▸ PROMPT
Revise the rows starting at the beginning and ending at the line containing "pyautogui.click(x=113, y=533)", replacing "GUI agent" with "desktop agent" and changing nothing else. Return only those lines.

+++++

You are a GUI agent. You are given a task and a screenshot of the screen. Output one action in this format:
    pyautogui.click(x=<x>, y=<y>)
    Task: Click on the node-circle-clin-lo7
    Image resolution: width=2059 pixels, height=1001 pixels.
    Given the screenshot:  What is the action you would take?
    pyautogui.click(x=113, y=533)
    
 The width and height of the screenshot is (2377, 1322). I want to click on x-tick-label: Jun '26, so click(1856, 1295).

+++++

▸ ANSWER
You are a desktop agent. You are given a task and a screenshot of the screen. Output one action in this format:
    pyautogui.click(x=<x>, y=<y>)
    Task: Click on the node-circle-clin-lo7
    Image resolution: width=2059 pixels, height=1001 pixels.
    Given the screenshot:  What is the action you would take?
    pyautogui.click(x=113, y=533)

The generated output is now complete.